Hospitalists ordering diagnostic tests face a persistent challenge: interpreting results that don’t always tell a clear story, especially in older or complex patients. A series of case-based articles from The Hospitalist tackles this problem head‑on, walking through common scenarios where lab values can mislead or require deeper context. The collection covers tests from cystatin C and pyuria to serum ammonia and D-dimer, each grounded in real patient cases.
When Kidney Function Tests Miss the Mark
One entry, published in October 2025, focuses on cystatin C for assessing kidney function in hospitalized patients. The case involves a 68-year-old man on chronic steroids for amiodarone‑induced thyroiditis who arrived with pneumonia, hypotension, and encephalopathy. His pneumonia resolved, but his confusion worsened.
The piece walks through how standard creatinine‑based estimates of kidney function can be unreliable in patients with low muscle mass or certain medications. Cystatin C, produced at a constant rate by all nucleated cells, isn’t affected by muscle mass or diet the same way creatinine is. In this scenario, cystatin C levels gave clinicians a more accurate picture of the patient’s true kidney function, which helped guide medication dosing and fluid management.

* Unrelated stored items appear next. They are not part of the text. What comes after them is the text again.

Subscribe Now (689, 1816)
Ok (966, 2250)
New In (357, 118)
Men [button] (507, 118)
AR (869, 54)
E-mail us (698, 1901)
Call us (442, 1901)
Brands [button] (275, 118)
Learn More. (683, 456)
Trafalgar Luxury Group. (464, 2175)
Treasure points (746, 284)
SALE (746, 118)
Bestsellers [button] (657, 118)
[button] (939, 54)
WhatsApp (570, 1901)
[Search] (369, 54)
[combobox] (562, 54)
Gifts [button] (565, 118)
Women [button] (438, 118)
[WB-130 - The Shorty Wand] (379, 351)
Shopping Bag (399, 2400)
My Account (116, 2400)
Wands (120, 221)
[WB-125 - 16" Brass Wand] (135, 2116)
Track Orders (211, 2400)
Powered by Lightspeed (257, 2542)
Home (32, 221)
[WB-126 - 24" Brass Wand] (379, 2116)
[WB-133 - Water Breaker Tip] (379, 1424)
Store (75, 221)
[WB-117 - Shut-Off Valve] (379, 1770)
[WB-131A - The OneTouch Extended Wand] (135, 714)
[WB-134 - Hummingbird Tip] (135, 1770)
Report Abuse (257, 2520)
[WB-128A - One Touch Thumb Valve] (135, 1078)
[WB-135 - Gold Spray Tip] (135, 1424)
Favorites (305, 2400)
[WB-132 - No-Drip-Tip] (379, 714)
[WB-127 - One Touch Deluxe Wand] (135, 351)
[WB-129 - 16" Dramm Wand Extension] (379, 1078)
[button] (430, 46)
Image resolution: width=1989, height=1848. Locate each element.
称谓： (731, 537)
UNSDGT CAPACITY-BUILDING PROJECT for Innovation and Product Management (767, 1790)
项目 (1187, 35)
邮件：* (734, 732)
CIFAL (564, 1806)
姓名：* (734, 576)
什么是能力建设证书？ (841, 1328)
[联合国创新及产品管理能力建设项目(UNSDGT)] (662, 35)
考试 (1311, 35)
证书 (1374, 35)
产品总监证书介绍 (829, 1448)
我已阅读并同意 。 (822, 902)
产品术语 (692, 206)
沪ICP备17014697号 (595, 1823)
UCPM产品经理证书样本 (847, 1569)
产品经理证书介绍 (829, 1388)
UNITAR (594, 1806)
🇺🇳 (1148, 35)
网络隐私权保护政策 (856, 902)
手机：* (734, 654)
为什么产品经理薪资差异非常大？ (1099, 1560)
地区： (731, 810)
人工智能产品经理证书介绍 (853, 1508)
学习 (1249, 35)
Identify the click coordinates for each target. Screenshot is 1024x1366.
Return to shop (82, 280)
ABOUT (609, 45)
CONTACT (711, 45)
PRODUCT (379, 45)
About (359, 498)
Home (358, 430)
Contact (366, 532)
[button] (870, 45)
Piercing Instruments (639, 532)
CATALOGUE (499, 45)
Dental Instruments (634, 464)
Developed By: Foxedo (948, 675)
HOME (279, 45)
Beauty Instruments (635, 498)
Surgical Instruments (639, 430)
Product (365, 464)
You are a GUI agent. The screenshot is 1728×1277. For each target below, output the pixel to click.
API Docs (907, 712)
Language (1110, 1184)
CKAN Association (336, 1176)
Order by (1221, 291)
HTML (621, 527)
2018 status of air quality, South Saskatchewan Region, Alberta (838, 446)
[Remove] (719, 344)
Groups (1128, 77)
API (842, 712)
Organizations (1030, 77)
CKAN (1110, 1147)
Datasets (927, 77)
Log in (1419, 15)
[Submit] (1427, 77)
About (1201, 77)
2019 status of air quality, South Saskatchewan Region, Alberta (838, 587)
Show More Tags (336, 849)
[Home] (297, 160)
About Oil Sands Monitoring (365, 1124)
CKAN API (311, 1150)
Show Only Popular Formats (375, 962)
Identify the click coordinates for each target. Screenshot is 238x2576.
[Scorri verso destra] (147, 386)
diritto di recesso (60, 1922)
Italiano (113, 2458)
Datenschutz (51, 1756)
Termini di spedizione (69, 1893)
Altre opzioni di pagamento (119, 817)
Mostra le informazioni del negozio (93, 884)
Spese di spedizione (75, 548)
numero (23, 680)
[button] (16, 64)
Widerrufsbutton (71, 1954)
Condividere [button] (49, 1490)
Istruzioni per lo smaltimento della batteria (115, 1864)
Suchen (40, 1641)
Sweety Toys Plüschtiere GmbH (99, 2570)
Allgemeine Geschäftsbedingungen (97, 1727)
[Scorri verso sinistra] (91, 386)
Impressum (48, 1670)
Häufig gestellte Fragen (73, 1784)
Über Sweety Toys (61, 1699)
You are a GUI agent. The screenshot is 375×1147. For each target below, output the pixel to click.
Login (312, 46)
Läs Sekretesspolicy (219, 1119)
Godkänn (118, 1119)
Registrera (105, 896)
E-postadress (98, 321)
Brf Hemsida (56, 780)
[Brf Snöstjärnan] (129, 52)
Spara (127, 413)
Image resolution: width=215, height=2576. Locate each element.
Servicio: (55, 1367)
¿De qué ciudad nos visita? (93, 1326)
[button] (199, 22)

The implication for hospitalists is practical.
A patient who appears stable on creatinine might actually have significant impairment that only cystatin C reveals. That matters when dosing antibiotics or contrast for imaging.
Pyuria in the Elderly: Not Always an Infection
A June 2025 case examines pyuria — white blood cells in the urine — in geriatric patients. A 75-year-old woman from a nursing home with mild cognitive impairment was admitted for two days of confusion, agitation, and weakness. She denied any urinary symptoms.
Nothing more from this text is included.